Nicht das stupide, sich ständig Wiederholende macht uns stark, sondern die breite, vielfältige Basis! Ich stelle mir das so vor: Wer immer das gleiche tut, wird genau darin besser. Er baut einen hohen „Leistungsturm“ – aber eben auch einen sehr schmalen. Um wieder beim Sportbeispiel zu bleiben, nehmen wir meinetwegen Ausdauer für einen Marathonläufer. Das geht eine Weile gut – mit Glück läuft er seinen Marathon in persönlicher Bestzeit. Und vielleicht danach noch einen. Aber dann kommt irgendwann ein kleiner Windhauch, eine Verletzung, und der ganze Turm fällt in sich zusammen. Der Läufer kann nicht mehr laufen, weiß nichts mehr mit sich anzufangen, sein Ziel ist weg. Körperlicher und moralischer Kollateralschaden. (Das gleiche gilt für den, der alles in seinen Beruf steckt und dann den Job verliert; den, der nur für die Beziehung lebt, bis diese in die Brüche geht, etc.)
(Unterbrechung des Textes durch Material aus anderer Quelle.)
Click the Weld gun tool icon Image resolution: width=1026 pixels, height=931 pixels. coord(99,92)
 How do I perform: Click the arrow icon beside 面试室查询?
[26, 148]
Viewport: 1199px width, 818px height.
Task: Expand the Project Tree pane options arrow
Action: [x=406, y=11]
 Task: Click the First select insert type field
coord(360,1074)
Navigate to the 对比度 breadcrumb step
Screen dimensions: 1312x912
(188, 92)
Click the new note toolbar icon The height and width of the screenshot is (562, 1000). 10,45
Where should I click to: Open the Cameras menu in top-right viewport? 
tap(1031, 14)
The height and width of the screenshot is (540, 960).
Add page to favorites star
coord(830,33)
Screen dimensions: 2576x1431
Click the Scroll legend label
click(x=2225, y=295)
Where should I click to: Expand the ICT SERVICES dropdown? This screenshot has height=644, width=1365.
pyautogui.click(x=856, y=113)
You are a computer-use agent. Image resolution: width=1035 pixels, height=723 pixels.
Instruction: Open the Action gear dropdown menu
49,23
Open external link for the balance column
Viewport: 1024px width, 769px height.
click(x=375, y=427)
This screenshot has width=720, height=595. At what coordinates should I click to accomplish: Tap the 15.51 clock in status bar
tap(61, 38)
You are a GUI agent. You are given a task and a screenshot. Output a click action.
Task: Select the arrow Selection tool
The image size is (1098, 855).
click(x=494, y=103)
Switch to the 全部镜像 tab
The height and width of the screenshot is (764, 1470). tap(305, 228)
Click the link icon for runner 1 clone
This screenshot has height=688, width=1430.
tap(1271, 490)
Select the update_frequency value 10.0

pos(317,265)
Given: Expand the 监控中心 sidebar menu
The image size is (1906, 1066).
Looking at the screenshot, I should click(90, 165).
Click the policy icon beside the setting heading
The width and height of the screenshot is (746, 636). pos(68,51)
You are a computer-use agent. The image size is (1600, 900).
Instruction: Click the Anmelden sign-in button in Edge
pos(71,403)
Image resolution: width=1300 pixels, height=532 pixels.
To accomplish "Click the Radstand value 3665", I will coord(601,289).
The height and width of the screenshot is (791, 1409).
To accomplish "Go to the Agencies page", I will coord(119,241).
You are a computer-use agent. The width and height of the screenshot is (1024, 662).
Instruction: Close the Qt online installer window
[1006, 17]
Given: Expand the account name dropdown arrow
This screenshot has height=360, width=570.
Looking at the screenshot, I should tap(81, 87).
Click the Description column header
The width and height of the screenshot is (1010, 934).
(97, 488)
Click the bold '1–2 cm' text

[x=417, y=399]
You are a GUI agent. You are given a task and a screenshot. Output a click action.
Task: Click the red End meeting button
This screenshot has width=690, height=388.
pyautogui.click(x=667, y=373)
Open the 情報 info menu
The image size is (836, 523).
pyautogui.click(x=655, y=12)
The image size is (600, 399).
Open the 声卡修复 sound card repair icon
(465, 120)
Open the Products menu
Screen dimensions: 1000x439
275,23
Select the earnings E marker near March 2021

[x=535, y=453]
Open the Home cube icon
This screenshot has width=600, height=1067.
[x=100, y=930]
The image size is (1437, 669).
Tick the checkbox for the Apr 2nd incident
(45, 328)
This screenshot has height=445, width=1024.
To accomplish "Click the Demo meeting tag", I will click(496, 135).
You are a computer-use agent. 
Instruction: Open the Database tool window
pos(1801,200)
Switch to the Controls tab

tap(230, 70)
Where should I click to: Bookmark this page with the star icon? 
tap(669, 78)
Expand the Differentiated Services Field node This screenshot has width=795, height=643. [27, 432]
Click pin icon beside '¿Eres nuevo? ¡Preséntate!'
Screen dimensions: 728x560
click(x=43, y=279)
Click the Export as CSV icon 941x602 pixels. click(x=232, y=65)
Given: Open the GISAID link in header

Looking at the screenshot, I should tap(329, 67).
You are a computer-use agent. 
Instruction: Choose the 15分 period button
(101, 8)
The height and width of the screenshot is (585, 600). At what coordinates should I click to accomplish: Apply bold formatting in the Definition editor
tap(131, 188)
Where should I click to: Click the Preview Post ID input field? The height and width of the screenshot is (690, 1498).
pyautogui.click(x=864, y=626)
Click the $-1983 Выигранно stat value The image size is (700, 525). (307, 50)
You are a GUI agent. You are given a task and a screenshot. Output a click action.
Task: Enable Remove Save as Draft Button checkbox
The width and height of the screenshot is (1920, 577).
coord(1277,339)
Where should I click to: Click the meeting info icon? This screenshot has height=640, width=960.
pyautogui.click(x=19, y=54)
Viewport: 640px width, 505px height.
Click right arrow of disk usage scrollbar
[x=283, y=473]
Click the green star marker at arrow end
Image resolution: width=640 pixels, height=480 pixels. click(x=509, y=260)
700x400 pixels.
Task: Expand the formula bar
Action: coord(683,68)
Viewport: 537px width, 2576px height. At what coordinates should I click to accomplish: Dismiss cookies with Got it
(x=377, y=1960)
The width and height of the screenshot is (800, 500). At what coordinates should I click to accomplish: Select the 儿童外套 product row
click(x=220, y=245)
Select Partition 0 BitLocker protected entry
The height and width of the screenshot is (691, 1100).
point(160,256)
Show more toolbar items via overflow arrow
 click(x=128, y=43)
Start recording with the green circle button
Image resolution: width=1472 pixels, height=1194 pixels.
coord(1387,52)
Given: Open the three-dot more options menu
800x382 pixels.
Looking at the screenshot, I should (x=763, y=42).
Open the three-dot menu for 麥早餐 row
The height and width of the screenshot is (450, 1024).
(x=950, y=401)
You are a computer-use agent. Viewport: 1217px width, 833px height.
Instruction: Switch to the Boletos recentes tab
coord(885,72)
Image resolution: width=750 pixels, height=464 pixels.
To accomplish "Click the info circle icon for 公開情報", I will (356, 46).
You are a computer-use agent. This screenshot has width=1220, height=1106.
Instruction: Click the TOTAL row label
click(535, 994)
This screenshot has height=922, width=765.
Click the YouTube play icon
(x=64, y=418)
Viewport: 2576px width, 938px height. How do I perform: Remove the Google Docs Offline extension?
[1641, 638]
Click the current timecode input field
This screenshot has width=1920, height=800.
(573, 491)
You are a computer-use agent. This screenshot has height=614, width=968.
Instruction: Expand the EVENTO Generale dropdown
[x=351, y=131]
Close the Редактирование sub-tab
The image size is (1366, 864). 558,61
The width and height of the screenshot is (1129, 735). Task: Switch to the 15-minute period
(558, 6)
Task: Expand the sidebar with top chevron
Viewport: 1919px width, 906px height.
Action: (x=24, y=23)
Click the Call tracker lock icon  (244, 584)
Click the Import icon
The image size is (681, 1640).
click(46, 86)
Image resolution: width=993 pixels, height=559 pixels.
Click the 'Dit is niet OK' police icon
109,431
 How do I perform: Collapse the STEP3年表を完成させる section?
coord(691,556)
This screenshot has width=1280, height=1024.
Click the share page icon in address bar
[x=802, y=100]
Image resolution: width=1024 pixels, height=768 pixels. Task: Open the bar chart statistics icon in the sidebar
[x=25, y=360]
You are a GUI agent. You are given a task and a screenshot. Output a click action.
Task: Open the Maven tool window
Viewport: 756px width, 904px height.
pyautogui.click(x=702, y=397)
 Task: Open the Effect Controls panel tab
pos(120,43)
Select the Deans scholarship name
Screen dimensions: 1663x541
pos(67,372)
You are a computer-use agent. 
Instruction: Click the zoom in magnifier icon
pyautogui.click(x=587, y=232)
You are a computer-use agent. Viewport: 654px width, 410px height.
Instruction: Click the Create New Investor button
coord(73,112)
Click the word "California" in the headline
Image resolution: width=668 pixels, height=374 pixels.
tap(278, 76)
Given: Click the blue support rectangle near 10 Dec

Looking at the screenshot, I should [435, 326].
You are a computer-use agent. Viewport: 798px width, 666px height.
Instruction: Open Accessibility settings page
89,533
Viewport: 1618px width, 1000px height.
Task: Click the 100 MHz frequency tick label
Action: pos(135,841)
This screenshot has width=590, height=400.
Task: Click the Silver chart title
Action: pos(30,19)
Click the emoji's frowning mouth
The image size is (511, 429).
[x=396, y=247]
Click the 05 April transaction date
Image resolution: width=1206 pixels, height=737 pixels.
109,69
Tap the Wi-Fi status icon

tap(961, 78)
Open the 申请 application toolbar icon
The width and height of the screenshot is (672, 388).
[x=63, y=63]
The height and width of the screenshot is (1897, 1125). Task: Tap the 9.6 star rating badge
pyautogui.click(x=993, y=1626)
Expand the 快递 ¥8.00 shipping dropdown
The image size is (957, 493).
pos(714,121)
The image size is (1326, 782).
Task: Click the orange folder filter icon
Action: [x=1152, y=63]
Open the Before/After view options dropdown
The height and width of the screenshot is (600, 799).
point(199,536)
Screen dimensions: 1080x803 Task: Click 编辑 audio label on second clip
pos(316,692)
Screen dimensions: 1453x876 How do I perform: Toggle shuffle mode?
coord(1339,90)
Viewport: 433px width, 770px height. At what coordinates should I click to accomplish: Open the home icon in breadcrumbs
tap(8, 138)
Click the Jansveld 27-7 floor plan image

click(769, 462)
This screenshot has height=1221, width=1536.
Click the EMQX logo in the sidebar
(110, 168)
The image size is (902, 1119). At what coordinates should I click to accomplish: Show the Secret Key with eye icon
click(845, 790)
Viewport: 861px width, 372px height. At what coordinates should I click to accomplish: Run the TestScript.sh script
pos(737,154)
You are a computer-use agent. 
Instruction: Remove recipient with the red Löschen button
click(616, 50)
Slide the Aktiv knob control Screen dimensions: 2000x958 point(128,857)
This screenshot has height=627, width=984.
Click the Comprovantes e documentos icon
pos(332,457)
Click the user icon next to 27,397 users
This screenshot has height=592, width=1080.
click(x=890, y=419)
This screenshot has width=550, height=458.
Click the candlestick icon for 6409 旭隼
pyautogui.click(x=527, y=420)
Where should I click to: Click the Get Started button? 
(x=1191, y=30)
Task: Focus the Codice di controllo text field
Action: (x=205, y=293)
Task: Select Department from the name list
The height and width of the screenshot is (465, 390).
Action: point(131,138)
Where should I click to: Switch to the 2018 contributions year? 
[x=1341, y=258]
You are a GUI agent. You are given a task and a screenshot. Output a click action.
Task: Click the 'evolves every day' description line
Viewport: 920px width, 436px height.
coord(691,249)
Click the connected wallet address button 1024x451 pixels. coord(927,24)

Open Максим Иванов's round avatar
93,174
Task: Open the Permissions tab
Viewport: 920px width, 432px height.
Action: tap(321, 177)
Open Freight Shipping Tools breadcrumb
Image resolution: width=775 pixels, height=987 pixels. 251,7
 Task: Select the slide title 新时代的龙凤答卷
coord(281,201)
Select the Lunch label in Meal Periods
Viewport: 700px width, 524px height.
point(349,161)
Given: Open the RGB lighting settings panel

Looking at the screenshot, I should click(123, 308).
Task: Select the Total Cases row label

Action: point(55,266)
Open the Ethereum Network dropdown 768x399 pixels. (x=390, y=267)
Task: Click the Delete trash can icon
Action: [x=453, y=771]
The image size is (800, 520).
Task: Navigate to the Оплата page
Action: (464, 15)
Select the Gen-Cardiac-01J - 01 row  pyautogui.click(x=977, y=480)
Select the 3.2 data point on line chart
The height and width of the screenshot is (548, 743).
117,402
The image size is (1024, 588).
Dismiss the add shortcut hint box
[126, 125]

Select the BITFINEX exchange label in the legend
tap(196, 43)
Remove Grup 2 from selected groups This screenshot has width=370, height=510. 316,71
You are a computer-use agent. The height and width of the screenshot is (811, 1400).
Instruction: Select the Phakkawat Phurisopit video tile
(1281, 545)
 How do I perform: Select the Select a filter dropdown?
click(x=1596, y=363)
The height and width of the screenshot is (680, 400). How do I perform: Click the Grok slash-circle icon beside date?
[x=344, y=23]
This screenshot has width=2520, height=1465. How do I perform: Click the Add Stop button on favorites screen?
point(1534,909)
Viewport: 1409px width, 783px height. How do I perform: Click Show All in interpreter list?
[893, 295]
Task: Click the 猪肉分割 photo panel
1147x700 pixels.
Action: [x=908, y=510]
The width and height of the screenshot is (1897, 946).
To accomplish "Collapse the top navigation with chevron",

Wer sich hingegen breiter aufstellt, seine Energie nicht immer in das ein und selbe steckt, der baut sich ein breites Fundament. Sicher sind neben Ausdauer hier die anderen motorischen Fähigkeiten (Kraft, Koordination, Beweglichkeit und Schnelligkeit) wichtige Pfeiler für Sportler– aber mindestens genauso wichtig sind andere sinngebende Dinge. Familie, Freunde, Hobbies, Beruf. Beachtet man all das, baut man sich nicht in Rekordzeit einen hohen Turm, und bring nicht nach wenigen Monaten die maximale Leistung, die man aus sich raus kitzeln könnte. Aber man baut eine stabile Pyramide, die nicht umfällt, egal was passiert. Wenn man ein Aspekt Probleme macht oder ausfällt, ist immer noch genug da, was uns auffängt und langfristig stabil hält. Auch wenn es darauf nicht ankommt, bin ich sogar überzeugt, dass die Spitze der breit angelegten Pyramide auf Dauer höher wachsen kann als ein schmaler Leistungsturm.